Maison dite des Etats généraux, actuellement Musée des Amis du Vieux Chinon
Au cœur du vieux Chinon, cette demeure médiévale du XIVe siècle abrite le Musée des Amis du Vieux Chinon. Sa tourelle d'angle en encorbellement, intacte depuis six cents ans, reste l'un des témoins les plus éloquents de l'architecture civile tourangelle.
Histoire
Nichée rue Voltaire, artère centrale du vieux Chinon classé parmi les plus beaux bourgs médiévaux de Touraine, la maison dite des États généraux déploie une façade entièrement en pierre de tuffeau, ce calcaire blond caractéristique du Val de Loire dont la douceur laisse au temps le soin de patiner les arêtes. Au premier regard, la tourelle en encorbellement qui se dresse à l'un de ses angles capte l'attention : sobre, élancée, elle témoigne d'un savoir-faire de tailleur de pierre que les siècles n'ont pas altéré. Ce qui rend cette demeure réellement singulière, c'est précisément ce paradoxe entre l'altération assumée de son rez-de-chaussée — remanié pour les usages commerciaux successifs — et la permanence quasi miraculeuse de sa tourelle. Là où la plupart des maisons médiévales urbaines ont perdu leurs saillies et ornements, cet élément architectural a résisté, offrant au visiteur un point d'ancrage visuel et temporel rare dans un environnement souvent recomposé. Aujourd'hui transformée en Musée des Amis du Vieux Chinon, la maison invite à une double découverte : celle de l'architecture elle-même, dont on perçoit la logique constructive en parcourant les niveaux, et celle des collections rassemblées par des générations de Chinonais attachés à leur patrimoine. Objets du quotidien, documents iconographiques, mobilier et pièces archéologiques composent un récit intime de la ville et de sa région. Le cadre environnant magnifie la visite : à quelques pas se dressent d'autres hôtels particuliers médiévaux et Renaissance, formant l'un des ensembles civils les mieux préservés du Centre-Val de Loire.

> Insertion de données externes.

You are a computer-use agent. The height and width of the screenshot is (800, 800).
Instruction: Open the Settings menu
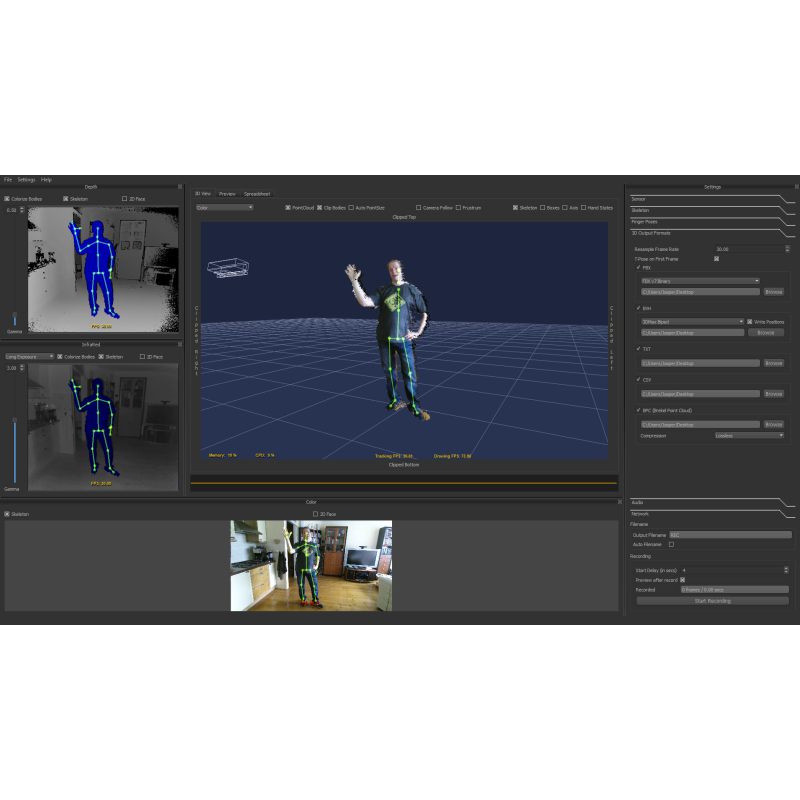click(x=26, y=179)
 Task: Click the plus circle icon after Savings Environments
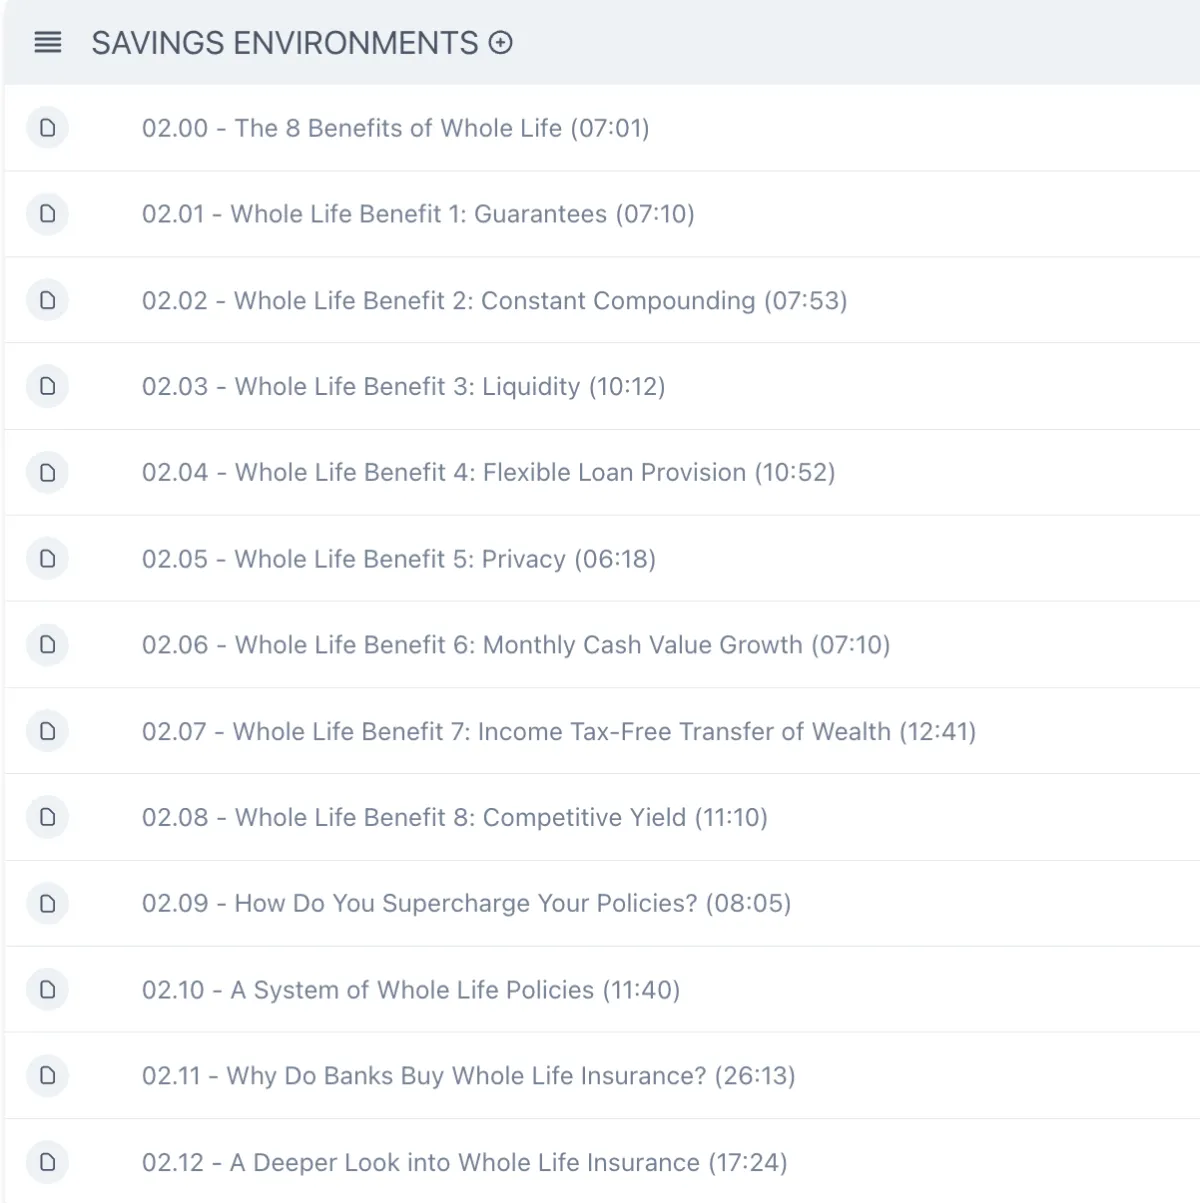pos(501,43)
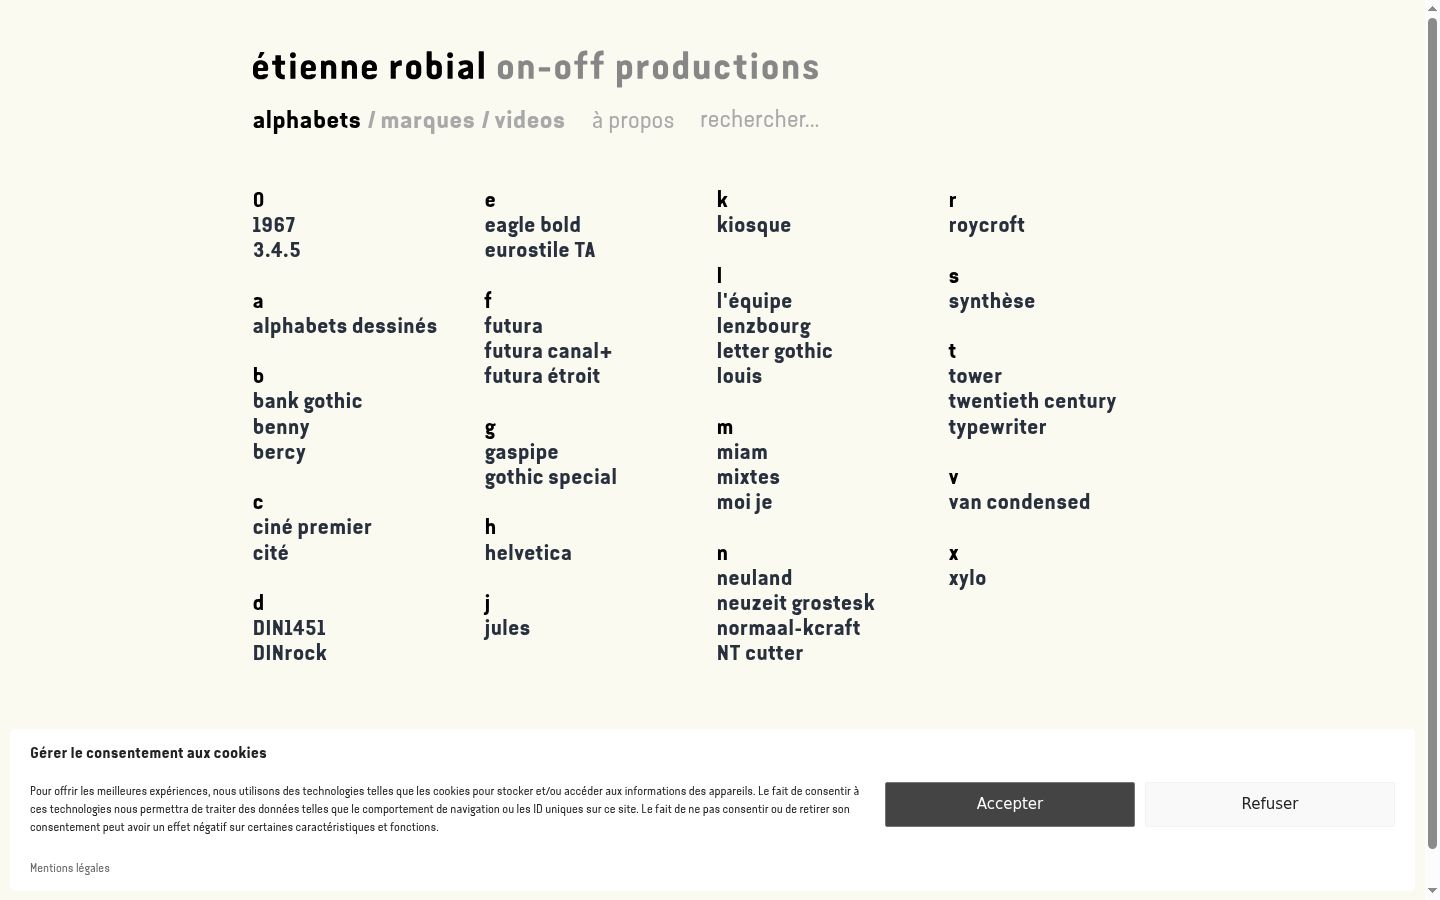Open the twentieth century alphabet
The width and height of the screenshot is (1440, 900).
pos(1032,402)
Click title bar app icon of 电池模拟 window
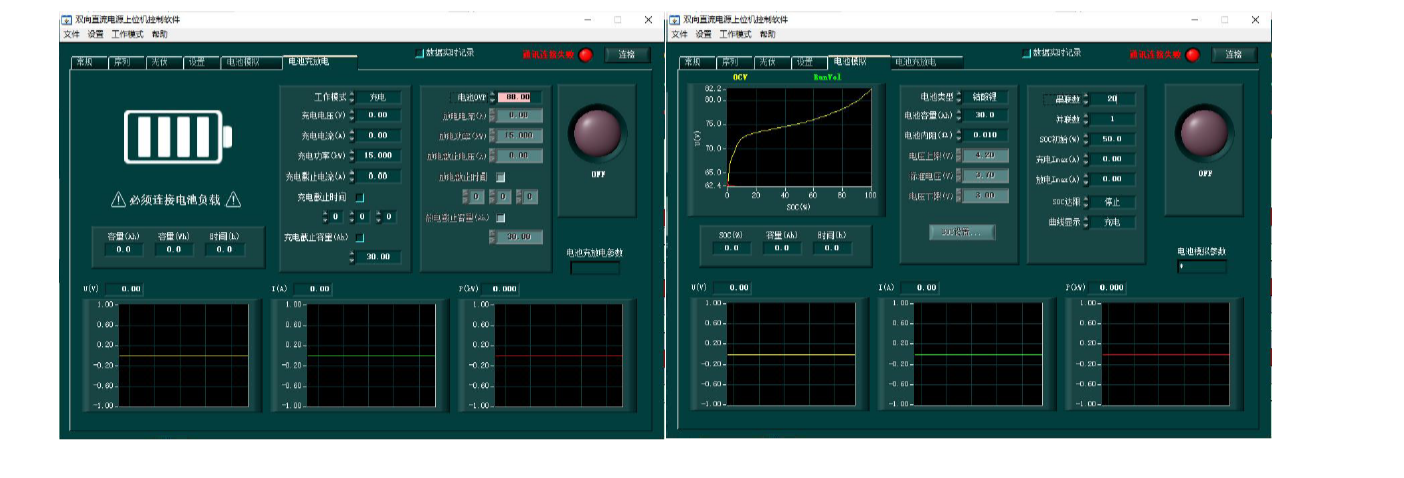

Le château royal de Chinon, perché sur son éperon rocheux, ferme l'horizon et rappelle que cette rue fut, pendant deux siècles, l'une des plus vivantes du royaume de France. Venir ici, c'est saisir la ville dans son épaisseur historique, pierre après pierre.
Architecture
La maison des États généraux appartient au vocabulaire de l'architecture civile gothique tardive et de transition vers la Renaissance, caractéristique des constructions chinonaises des XIVe et XVe siècles. La façade, entièrement appareillée en tuffeau local — pierre calcaire tendre, facile à tailler et à sculper —, présente un ordonnancement sobre où se lisent les différentes phases de construction et de remaniement. L'élément le plus remarquable est indéniablement la tourelle en encorbellement, positionnée à l'angle de la façade. Ce dispositif, fréquent dans l'architecture urbaine médiévale du Val de Loire, permettait à la fois de renforcer structurellement l'angle, d'accueillir un escalier à vis ou un cabinet privatif, et d'afficher le statut social du commanditaire. Sa conservation intégrale, avec ses corbeaux de pierre finement taillés qui assurent le porte-à-faux, en fait le principal intérêt architectural de l'édifice. Le rez-de-chaussée a été profondément remanié pour l'aménagement de boutiques successives, effaçant probablement des arcades ou des fenêtres à meneau d'origine. Au premier étage, la baie centrale, agrandie lors d'une campagne de travaux postérieure, a reçu un balcon en fer forgé qui introduit une note XIXe siècle dans la composition médiévale. Ces strates de modifications, loin d'appauvrir l'édifice, en font un document vivant de l'évolution des usages urbains à travers les siècles.